▸ EXCERPTED RECORDS
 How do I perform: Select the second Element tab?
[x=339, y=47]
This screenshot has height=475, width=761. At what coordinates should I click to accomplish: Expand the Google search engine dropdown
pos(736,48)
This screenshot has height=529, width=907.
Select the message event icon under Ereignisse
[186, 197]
--
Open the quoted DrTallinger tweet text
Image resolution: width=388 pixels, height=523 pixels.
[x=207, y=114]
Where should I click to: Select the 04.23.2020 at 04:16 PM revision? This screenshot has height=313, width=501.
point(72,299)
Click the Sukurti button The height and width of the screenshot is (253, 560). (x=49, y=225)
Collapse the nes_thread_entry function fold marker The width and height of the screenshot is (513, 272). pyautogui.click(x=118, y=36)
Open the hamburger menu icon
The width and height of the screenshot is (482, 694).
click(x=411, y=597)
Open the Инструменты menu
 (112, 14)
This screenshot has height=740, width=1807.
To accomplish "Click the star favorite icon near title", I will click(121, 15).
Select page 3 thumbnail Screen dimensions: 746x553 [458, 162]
* * *
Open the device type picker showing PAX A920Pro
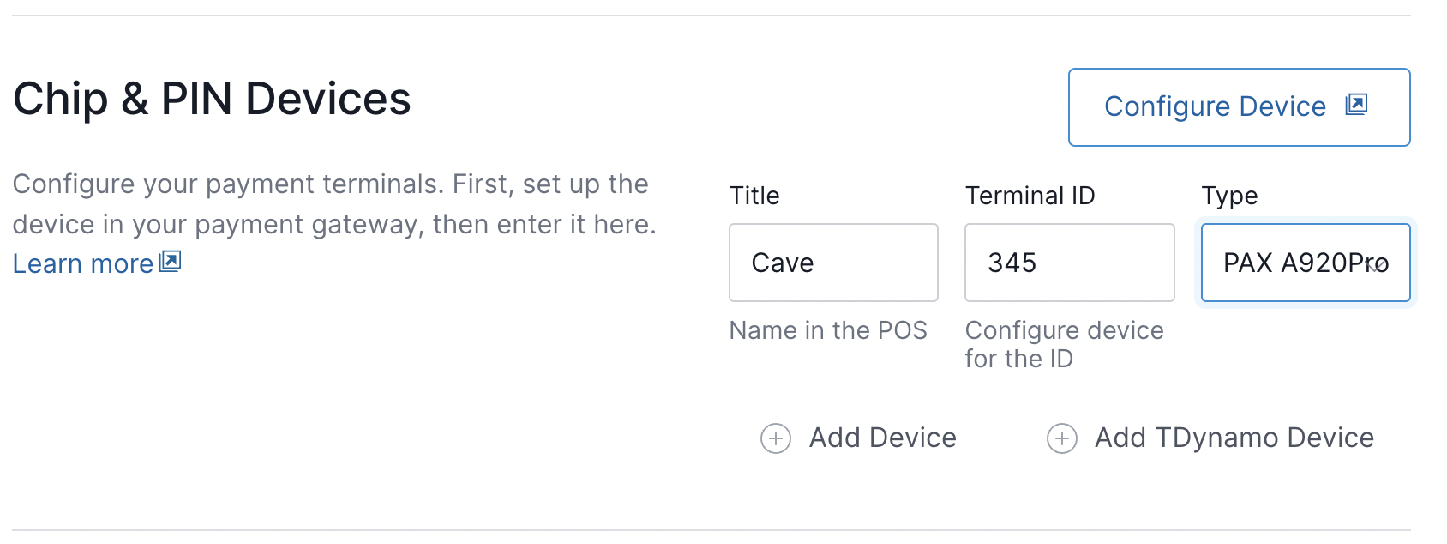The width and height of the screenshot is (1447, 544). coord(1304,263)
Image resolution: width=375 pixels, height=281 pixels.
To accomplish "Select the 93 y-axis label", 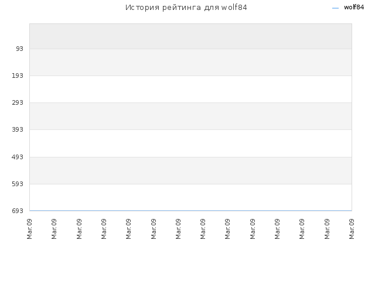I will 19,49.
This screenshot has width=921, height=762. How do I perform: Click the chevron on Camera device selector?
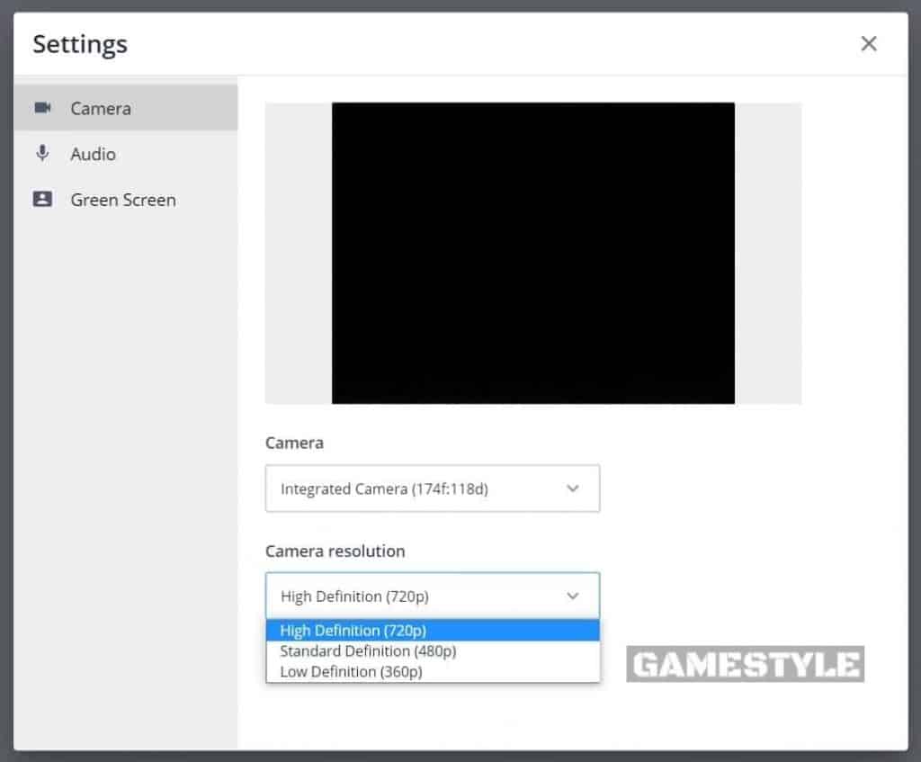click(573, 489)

▸ EXERCISE AIM
Considering only the material above, set down every line from the one with "Click the Sukurti" to the one with "Select page 3", inclusive, exactly as written.

▸ EXERCISE SOLUTION
Click the Sukurti button The height and width of the screenshot is (253, 560). (x=49, y=225)
Collapse the nes_thread_entry function fold marker The width and height of the screenshot is (513, 272). pyautogui.click(x=118, y=36)
Open the hamburger menu icon
The width and height of the screenshot is (482, 694).
click(x=411, y=597)
Open the Инструменты menu
 (112, 14)
This screenshot has height=740, width=1807.
To accomplish "Click the star favorite icon near title", I will click(121, 15).
Select page 3 thumbnail Screen dimensions: 746x553 [458, 162]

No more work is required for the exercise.